If you have made pasta by hand then you may find that your receipt needs tweaking to work in the machine as the machine probably works slightly differently to your method which requires feel and look to work out the exact amounts.
While we all of course always thoroughly read all instructions I would suggest you do read the receipt book as it shows what things should look like as well as having a range of receipts.
The measure provided has two sides of markings side ‘A’ for plain pasta and side ‘B’ for other types.
There are eight basic pasta/noodle mixes shown in the receipt book. Then another eight with colour illustrations these are variants with juices and herbs. Finally another ten which are actual receipts again with full colour illustrations beside.
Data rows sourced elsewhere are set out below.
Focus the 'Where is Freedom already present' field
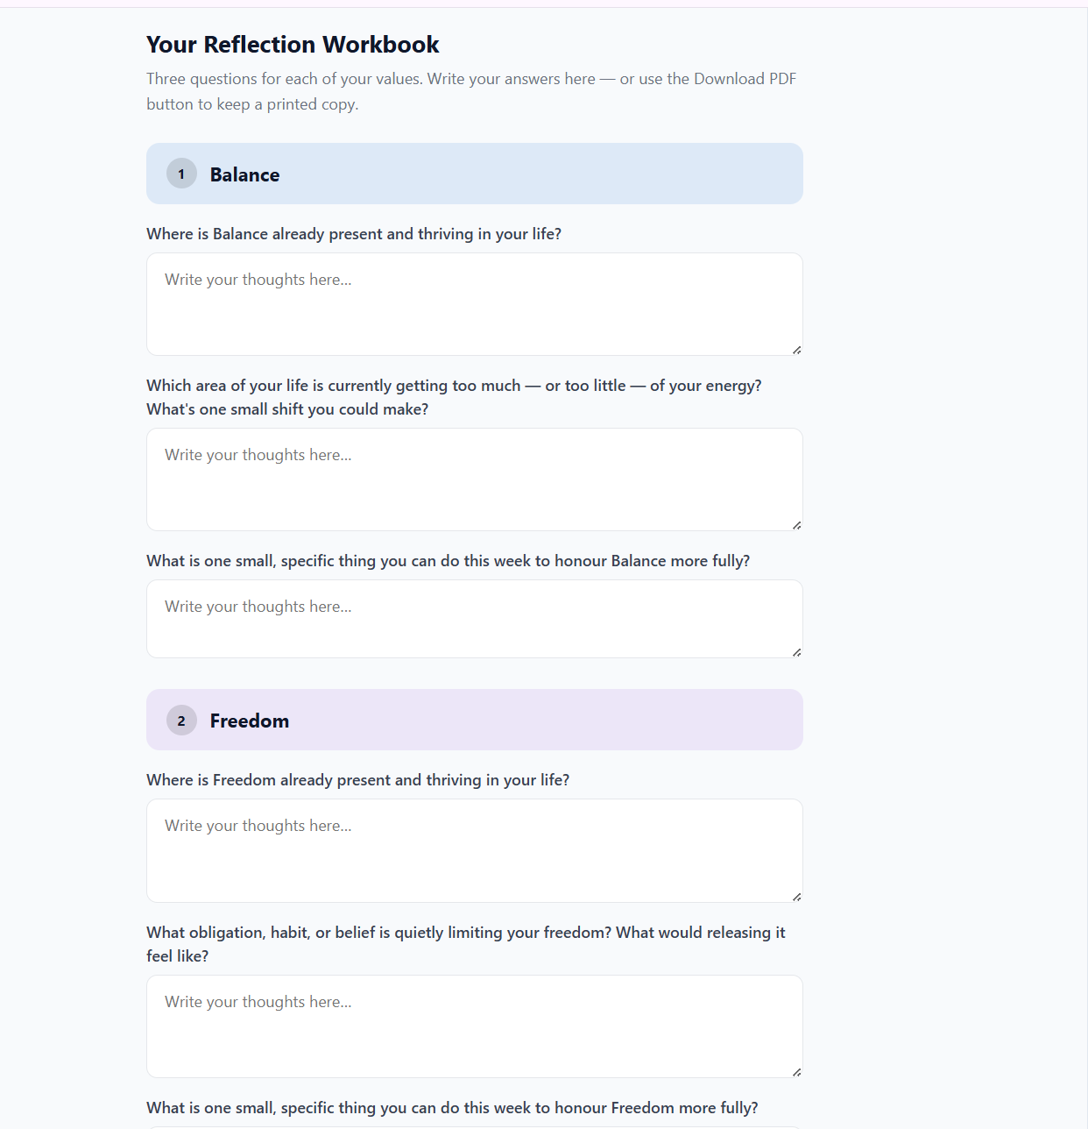The height and width of the screenshot is (1129, 1088). [x=474, y=850]
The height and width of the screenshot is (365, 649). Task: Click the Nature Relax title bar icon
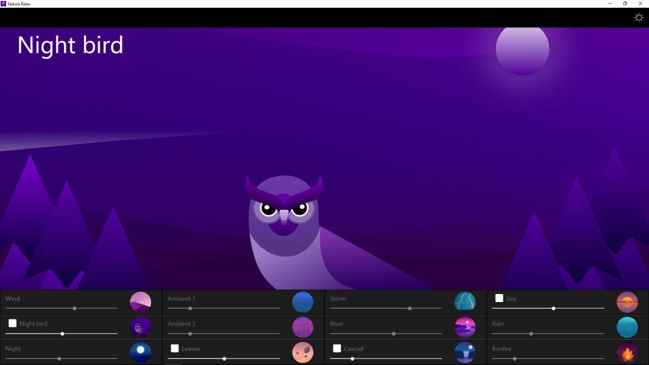[x=4, y=4]
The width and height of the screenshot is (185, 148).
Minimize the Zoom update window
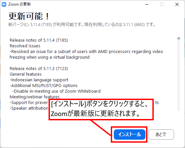tap(147, 4)
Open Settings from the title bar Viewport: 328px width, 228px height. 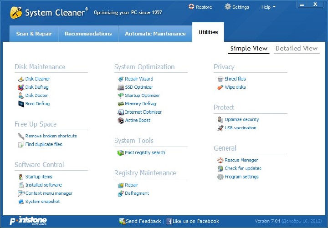point(237,7)
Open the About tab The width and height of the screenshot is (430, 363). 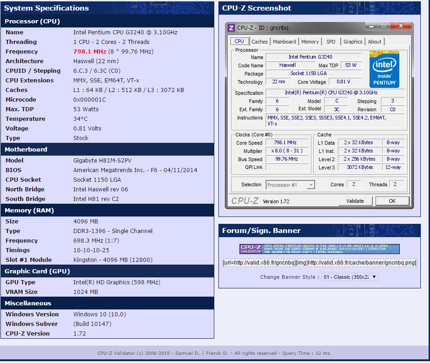[x=375, y=42]
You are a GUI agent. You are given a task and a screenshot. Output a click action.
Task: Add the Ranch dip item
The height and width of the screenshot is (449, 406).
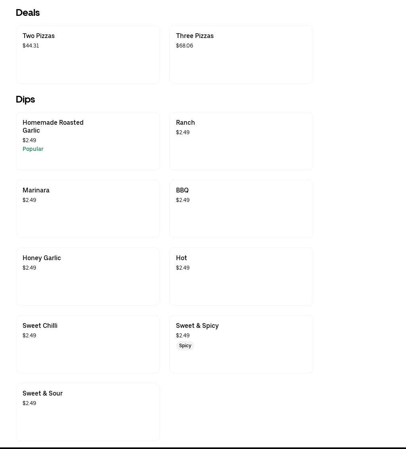coord(241,141)
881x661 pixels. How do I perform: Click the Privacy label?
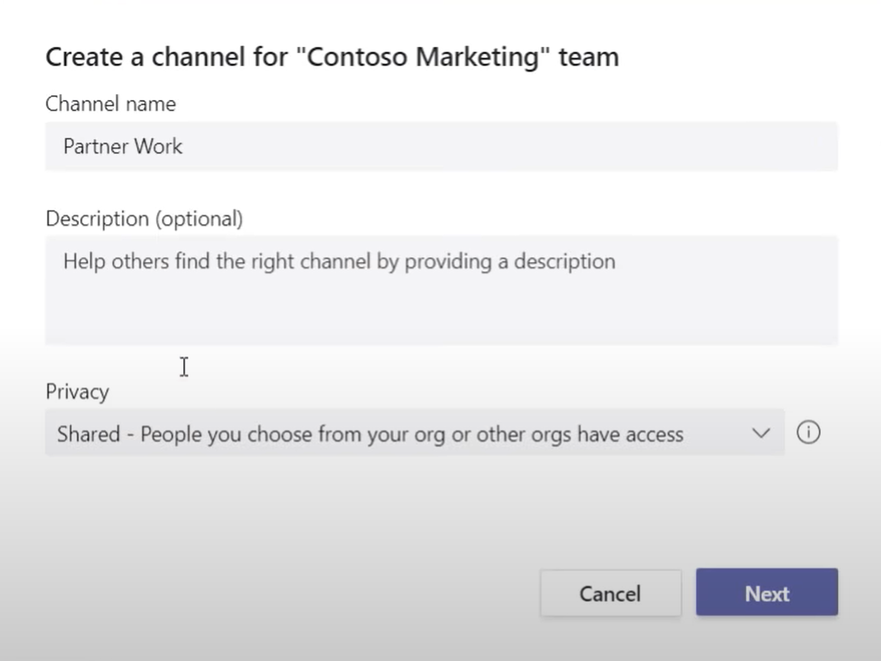(77, 391)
While the machine is not that expensive and it certainly does not take up much work surface the process still is not instant – around twenty minutes once you have got the ingredients assembled - so those who want instant should probably buy either fresh pasta – not cheap – or dried pasta and probably a sauce bottle as well or the third choice, to eat pasta out and then it’s the chefs sweat that has gone into the preparation and not yours.
The Philips Pasta Maker is available from Amazon for £151.35 including free delivery.